There’s an ongoing debate on the merits of processing and analyzing data on the edge versus in the cloud or back end. But the distinction is simple. IIoT, specifically environments in rugged and remote regions, will rely more on edge computing, which takes on critical importance in extreme environments — think airplanes in flight or sensors on Arctic icebergs — where you can’t rely on anything but the device itself for decision-making. But non-IIoT mobile and browser applications will increasingly offload computation to the cloud as 5G takes hold.
It’s equally important to draw a distinction between processing trends for mature applications, such as mobile and browser apps, and those running in an industrial environment or autonomous vehicle, where a delay in decision-making could harm humans. In the section below, I focus exclusively on 5G’s impact on mature applications, and will save a broader discussion of edge computing for a future post.
In short, migrating a device’s brains to the cloud will come with many technical and business challenges. Here are the top three concerns and how companies can prepare for 5G.
Concern #1: How will 5G impact customers?
Key performance indicators will need to change to take lower latency into account. For example, in a 5G world, should your business consider time spent on application a success metric? After all, faster connections will enable your customers to achieve their goals faster, and less time spent with an app may not necessarily mean lower engagement.

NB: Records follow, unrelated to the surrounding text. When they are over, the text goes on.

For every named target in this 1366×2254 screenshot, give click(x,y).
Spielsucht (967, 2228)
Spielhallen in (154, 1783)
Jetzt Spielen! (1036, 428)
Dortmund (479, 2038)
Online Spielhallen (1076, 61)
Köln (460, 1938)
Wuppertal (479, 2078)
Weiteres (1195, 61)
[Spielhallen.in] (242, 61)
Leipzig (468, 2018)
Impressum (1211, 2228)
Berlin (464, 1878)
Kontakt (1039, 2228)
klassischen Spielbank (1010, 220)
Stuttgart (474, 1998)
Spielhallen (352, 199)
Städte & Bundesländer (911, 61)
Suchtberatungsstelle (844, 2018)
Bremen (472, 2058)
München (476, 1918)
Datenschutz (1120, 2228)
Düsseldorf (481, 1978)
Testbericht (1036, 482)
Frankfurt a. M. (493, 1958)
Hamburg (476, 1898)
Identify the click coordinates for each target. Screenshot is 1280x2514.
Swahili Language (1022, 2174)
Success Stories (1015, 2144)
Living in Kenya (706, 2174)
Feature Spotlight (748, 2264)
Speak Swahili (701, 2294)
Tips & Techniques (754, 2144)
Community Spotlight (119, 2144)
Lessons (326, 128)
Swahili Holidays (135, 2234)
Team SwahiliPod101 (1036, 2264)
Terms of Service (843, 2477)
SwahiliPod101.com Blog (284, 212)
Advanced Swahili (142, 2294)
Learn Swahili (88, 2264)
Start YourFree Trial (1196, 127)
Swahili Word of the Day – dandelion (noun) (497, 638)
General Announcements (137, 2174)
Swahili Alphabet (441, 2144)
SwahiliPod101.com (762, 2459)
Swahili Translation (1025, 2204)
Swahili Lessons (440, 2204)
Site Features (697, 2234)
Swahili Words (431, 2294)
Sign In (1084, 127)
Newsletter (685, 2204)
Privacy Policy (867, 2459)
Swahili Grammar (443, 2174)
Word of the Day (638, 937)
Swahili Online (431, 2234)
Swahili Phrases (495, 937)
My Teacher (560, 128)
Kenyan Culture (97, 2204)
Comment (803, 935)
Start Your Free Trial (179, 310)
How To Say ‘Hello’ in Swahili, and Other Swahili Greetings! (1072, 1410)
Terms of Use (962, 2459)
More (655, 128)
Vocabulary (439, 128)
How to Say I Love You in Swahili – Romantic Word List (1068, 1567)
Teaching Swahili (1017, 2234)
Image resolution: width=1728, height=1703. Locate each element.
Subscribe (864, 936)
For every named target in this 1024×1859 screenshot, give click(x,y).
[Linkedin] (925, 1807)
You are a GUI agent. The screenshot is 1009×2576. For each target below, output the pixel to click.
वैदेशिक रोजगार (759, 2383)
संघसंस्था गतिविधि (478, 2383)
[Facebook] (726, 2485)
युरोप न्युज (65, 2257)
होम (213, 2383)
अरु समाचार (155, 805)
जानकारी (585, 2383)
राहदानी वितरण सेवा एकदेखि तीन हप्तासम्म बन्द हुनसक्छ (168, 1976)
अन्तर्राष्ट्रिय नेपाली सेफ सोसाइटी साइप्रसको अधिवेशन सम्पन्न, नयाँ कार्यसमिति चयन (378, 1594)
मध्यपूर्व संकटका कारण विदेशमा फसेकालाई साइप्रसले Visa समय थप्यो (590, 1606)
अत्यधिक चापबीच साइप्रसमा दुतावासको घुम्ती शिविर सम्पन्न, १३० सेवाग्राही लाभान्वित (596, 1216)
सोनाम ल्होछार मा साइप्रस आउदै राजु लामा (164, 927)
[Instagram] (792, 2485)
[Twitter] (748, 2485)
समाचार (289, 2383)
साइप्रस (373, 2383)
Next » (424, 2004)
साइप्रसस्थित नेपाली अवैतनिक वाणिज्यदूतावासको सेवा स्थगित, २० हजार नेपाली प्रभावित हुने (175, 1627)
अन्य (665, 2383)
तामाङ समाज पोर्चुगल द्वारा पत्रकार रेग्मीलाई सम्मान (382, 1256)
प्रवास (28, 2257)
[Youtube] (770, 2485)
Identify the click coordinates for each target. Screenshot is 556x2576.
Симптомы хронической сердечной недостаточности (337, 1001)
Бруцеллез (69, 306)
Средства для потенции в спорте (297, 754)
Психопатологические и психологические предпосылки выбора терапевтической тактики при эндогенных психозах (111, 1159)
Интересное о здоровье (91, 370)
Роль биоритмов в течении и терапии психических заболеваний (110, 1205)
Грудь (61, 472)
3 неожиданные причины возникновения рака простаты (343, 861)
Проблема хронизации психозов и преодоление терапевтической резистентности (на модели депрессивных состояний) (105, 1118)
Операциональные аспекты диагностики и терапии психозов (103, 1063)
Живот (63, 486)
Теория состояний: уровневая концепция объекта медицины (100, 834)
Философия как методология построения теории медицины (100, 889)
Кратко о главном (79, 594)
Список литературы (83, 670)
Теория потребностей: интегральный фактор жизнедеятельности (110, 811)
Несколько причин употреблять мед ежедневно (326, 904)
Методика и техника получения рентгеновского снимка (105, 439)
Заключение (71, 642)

Instead, it might be wiser to focus on the combined impact of revenue, geography and connection speed. Is there, for instance, a significant difference in the customer experience for users who access your service via 5G versus 4G?
Concern #2: How will 5G impact resources?
As complexity migrates from end devices to the cloud, the front-end mature application will grow dumber, essentially becoming a UI layer with the business logic living in the cloud. This dramatic change will require significantly more computational power and storage at the cloud level, and businesses will need new ways to glean real-time insights from the surging volume, velocity and variety of data. Be on the lookout for ever growing cloud computing bills form AWS, Azure or Google Cloud Platform.
To manage this complexity, your business will need tighter integration between network and application to see exactly where problems arise. We’re already seeing this trend with streaming analytics: Lacking sufficient time to store incoming data, companies are extracting insights as the data flows in. This process will grow more complex as faster 5G networks allow businesses to ingest even more information.
Concern #3: What development platforms and measurement tools will enterprises use on the front end?
If the front end does turn primarily into a UI layer, enterprises will be able to move across different development platforms more easily, relatively speaking. We are already seeing the proliferation of new mobile app development languages, such as React Native from Facebook, Xamarin from Microsoft and Flutter from Google.
Measurement tools will need to re-innovate to embrace the emerging AIOps trend, where businesses use artificial intelligence, machine learning, big data and other powerful analytics technologies to enhance ITOps functions with proactive insight. Performance alerts will need to be more accurate. Systems will need to detect and track customer journeys without human input. And, in the near future, AIOps-based self-healing capabilities will need to be built into vendor tools.
Prepping for a 5G world
5G is more than an evolutionary upgrade of 4G. It’s a revolutionary advancement in communications that will enable everything from remote surgery to smart connected cities. We’re already catching a glimpse of the advanced applications 5G will enable. At MWC19 in Barcelona, for instance, Ericsson demoed a new teleoperation system where a driver could remotely control an autonomous, electric truck at a test site more than 2,000 kilometers away in Sweden.
To take advantage of 5G, businesses will need enhanced monitoring, analytics and automation tools designed for complex cloud environments that do much of the heavy lifting. The front-end mature app? It’s destined to be dumb.